Deliberate Practice – The Essentials

How to Practice Effectively

Deliberate Practice

Hogan stroking putts in his hotel room

With the help of some recent books like OutliersTalent Code and Talent is Overrated, it has been popular to describe the path of mastery in sport as consisting of 10 000 hours of deliberate practice.  According to this theory, brought to the mainstream by Anders Ericksson in the early 90’s, any “expert” is the product of 10 000 hours of deliberate training.  Ericksson had studied violinists, chess players, and athletes, and concluded that in all cases those who performed at the very highest levels had simply spent more hours training deliberately.  It’s a compelling theory, and it stands for the belief that we are not born with extraordinary talent, but rather that talent is a product of hard work – ten thousand hours of hard work.  And while this theory has come under some heat in recent years*, I believe that it offers us a nice template for what it takes to get to the highest levels of any skill.

It may be that some genetically unique individuals can achieve mastery in a much more accelerated manner – perhaps as little as one thousand hours in some cases, but the reality is that for 99.9 percent of the population our level of skill will be largely correlated to the amount of time we train effectively.  Simply put, we become very good at what we repeatedly do. So if we accept the assumption that it takes many hours of deliberate practice to be great at something – the most pressing question becomes: “what is deliberate practice”?

 

There is no doubt that any definition of deliberate practice should use terms like “focus”, “perseverance”, “hard work”, and any of the many cliches we attach to our classical narratives about how special athletes achieve great things.  But too often these definitions over-romanticize the efforts of a given athlete and imbue those who excel with some special innate talents that have allowed them to rise above the competition.  And while I do believe that there is a small degree of innate abilities that is necessary for excellence, I prefer to view the process of Mastery as one which is almost entirely dependent on the quantity of quality practice that you put in.  We are all born with the potential to be great, but this greatness is only ever uncovered when we spend lots of hours of high quality training.

 

Deliberate Practice

Deliberate Practice requires many repetitions – but quality is key

So when I work with athletes I always make sure to distinguish what characterizes effective practice.  I believe that there is no greater influence on performance than the quality of one’s practice, and as such the majority of my coaching is spent coaching athletes how to make their practice most efficient and effective.  Of course there are some genetic factors which influence performance as well, but over time an average athlete who practices well will always outperform an exceptional athlete who practices poorly.

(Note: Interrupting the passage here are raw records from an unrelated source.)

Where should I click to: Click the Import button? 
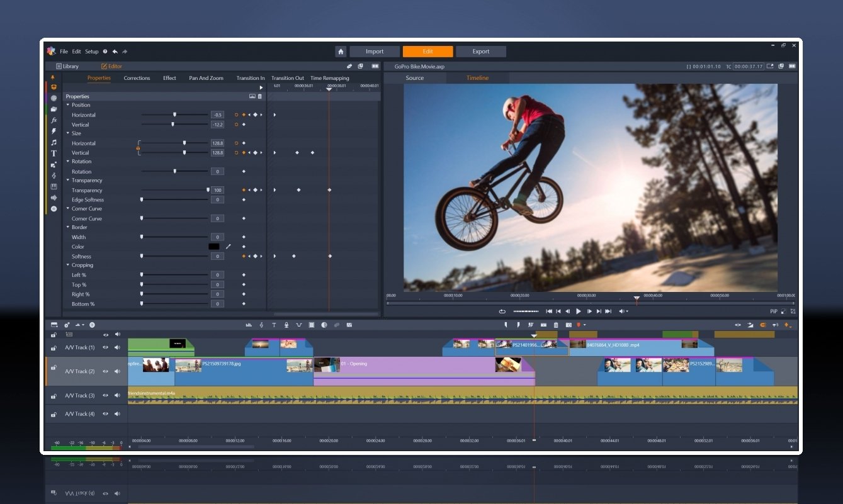375,52
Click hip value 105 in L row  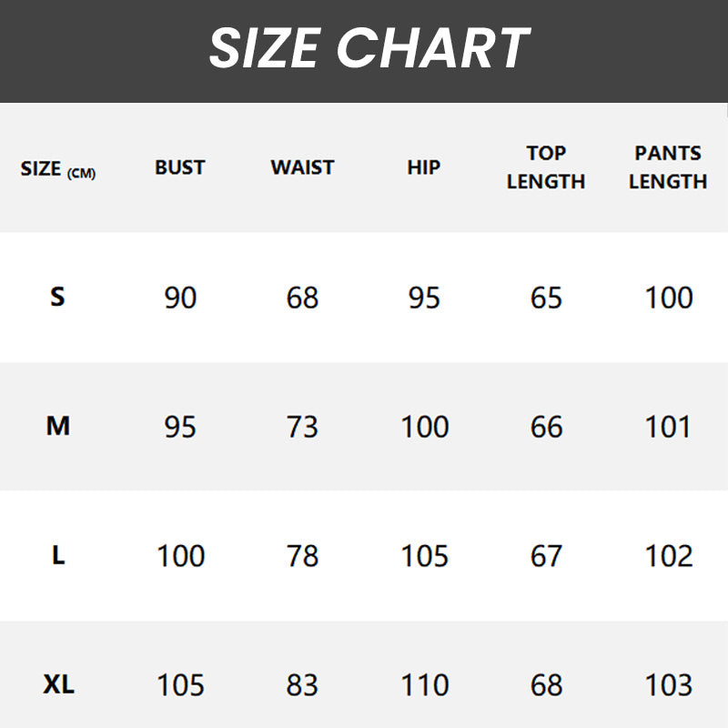click(x=425, y=556)
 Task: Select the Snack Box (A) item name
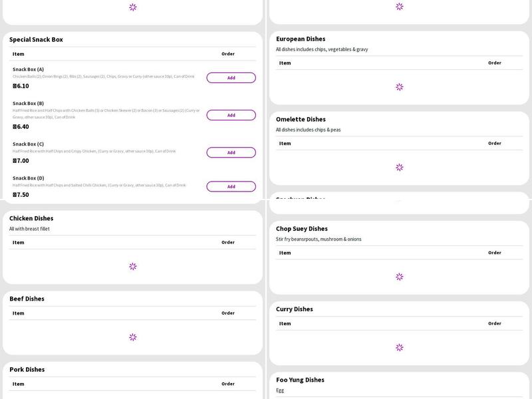28,69
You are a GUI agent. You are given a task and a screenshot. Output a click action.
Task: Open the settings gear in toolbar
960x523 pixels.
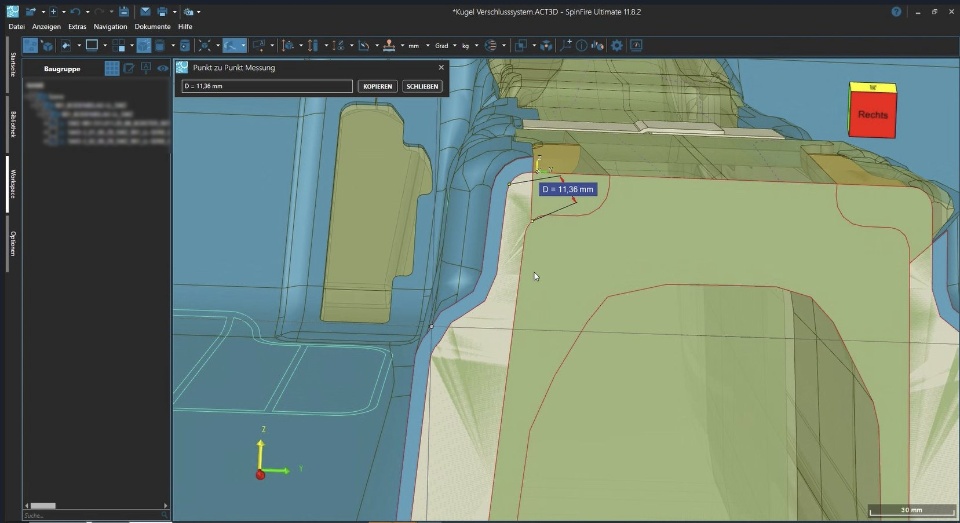[617, 45]
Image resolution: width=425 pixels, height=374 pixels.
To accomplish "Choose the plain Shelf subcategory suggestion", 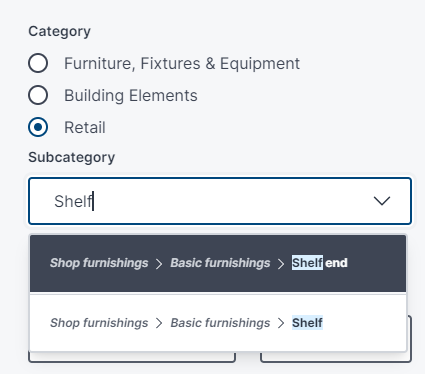I will 218,323.
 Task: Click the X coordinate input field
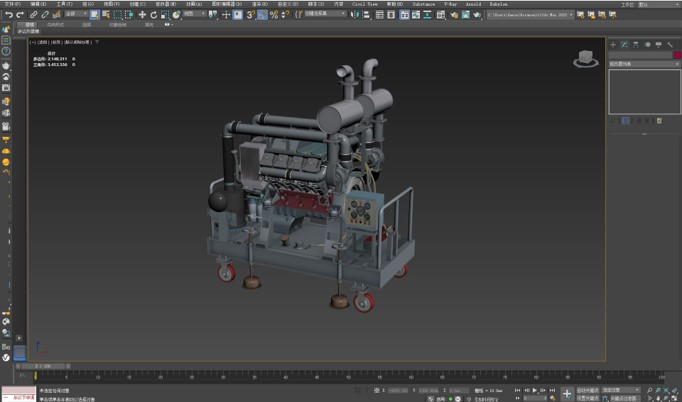tap(398, 391)
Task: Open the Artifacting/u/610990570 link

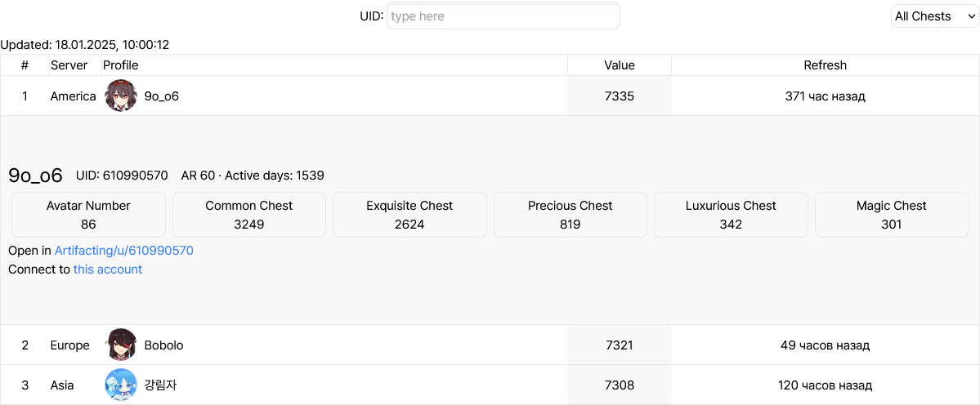Action: click(x=123, y=251)
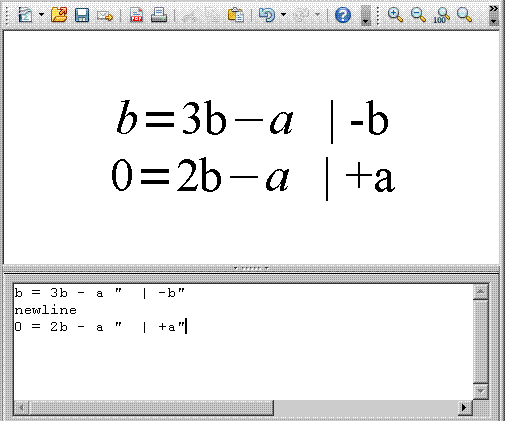
Task: Paste from the clipboard icon
Action: (x=236, y=15)
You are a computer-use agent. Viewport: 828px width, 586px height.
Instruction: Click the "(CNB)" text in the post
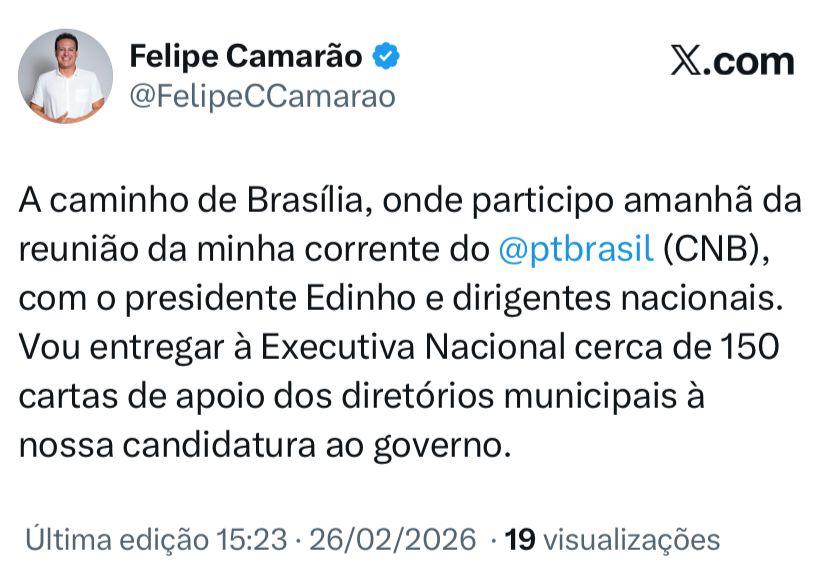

After a few years of searching for the essentials of deliberate training, I have developed a nice simple approach which I share with all of the athletes I encounter.  Essentially, my suggestion is that great practice entails three key variables that must be found in every training session:

DELIBERATE PRACTICE

1- Awareness

2- Measurement

3- Consequence

1) The Awareness stage of training involves you being “fascinated”.  Spend this time with great focus and don’t be afraid to roll a few putts with eyes closed, or ear plugs, or one handed, etc…  By shutting off one of your senses, you heighten the others, so often you will be more in tune with a sensory experience when you try to deepen your experience by changing variables.

2) The Measurement stage is your testing component, and this is where confidence will grow from.  It is a reality check at first – a true gauge of where your skills are at – but gradually this reality is what will breed confidence and trust.  The more you measure when you practice, the more you apply some of the pressure you’ll encounter in the game, and the more you will learn about whether your skills are holding up at the percentages you need.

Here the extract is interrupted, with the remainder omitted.